Показательно, что, как правило, свидетели видели черные автомобили в темное время суток: сказывалось и переутомление, накопившееся за день, и плохая видимость в условиях недостаточного освещения улиц, а также страх темноты (никтофобия), характерный для особо впечатлительных граждан. Художники реагировали на слухи о «черных авто», и в иллюстрированных журналах появлялись изображения нападений и погонь. В. Сварог в «Ниве» изобразил погоню за черным автомобилем на лошадях (можно сравнить со слухами о погонях на лошадях за неуловимыми шпионами-велосипедистами), С. Животовский обратился к «классическому» сюжету: ночному нападению «черного авто» на пост милиционеров (ил. 185).

- **ИСХОДНЫЕ ДАННЫЕ**:
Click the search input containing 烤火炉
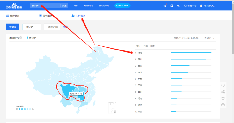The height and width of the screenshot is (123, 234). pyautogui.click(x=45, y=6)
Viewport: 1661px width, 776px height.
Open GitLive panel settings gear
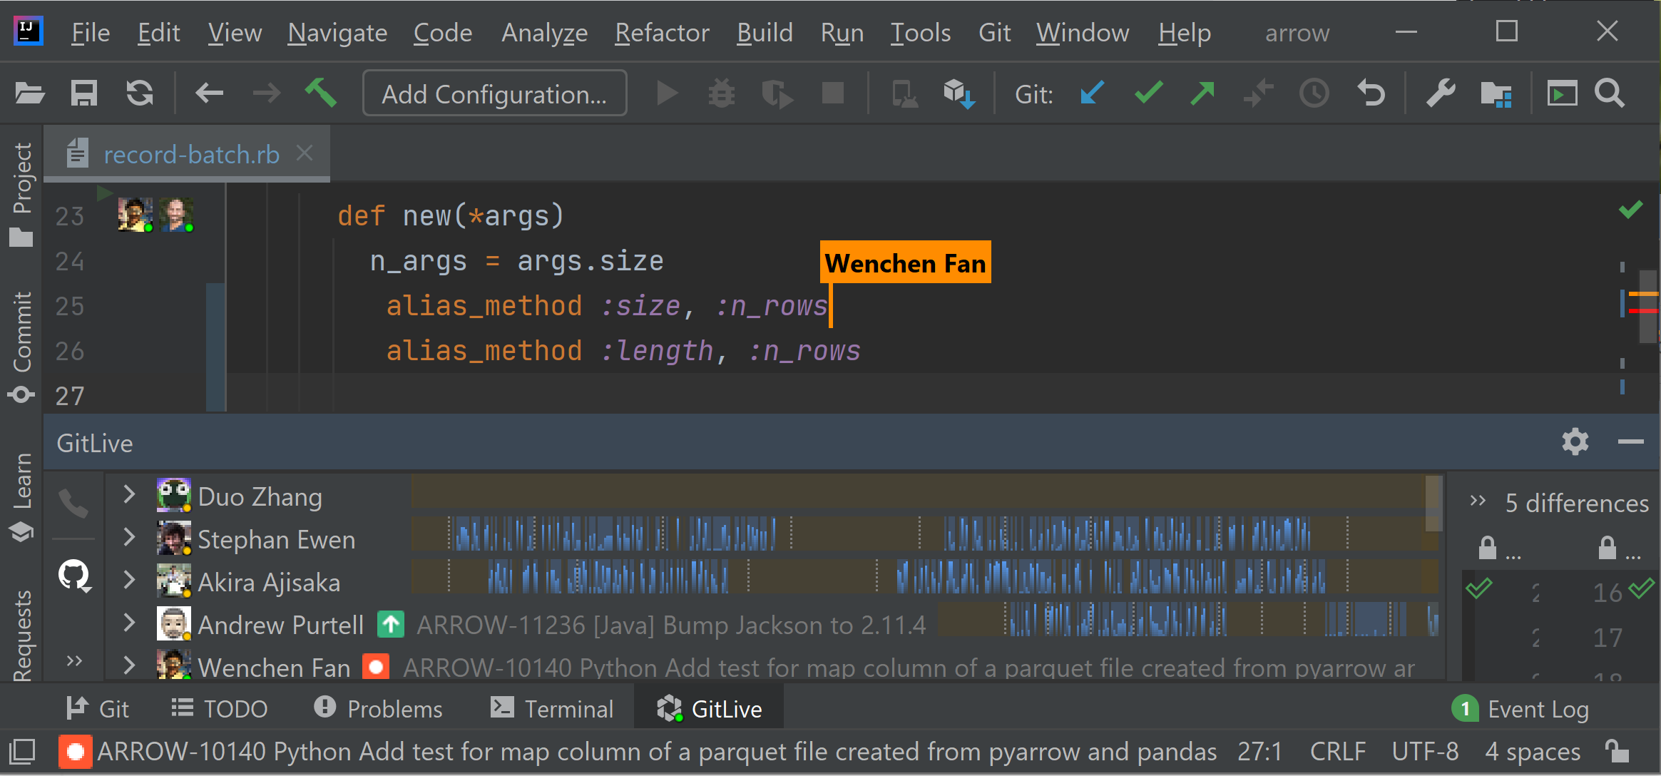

- **ЗАДАЧА A**: Кто, согласно фрагменту о слухах про «черные автомобили», изобразил в «Ниве» погоню за черным автомобилем на лошадях?
- **ЗАДАЧА B**: Напишите продолжение фрагмента о слухах про «черные автомобили», начиная сразу после его последнего предложения.
Строки никакой роли здесь не играют.

- **ОТВЕТ НА ЗАДАЧУ A**: В. Сварог.

- **ОТВЕТ НА ЗАДАЧУ B**:
Ил. 185. С. В. Животовский. Черный автомобиль // Огонек. 1917. № 12. С. 190


Слухи о столичных загадочных черных авто, разносимые желтой прессой, обсуждали по всей стране. 17 апреля «Одесский листок» сообщил, что центральные комиссариаты Петрограда получили телефонограмму, согласно которой по распоряжению министра юстиции милиционеры обязаны без предупреждения открывать огонь по автомобилю с номером 4247. Однако проверка установила, что министр никаких подобных распоряжений не давал, а в автомобиле под указанным номером ездил А. Ф. Керенский. Хотя это должно было отчасти демистифицировать роль черного автомобиля, возникли новые вопросы о том, кто же стоял за отправкой подобной телеграммы. Таким образом, страх перед таинственной контрреволюционной организацией сохранялся.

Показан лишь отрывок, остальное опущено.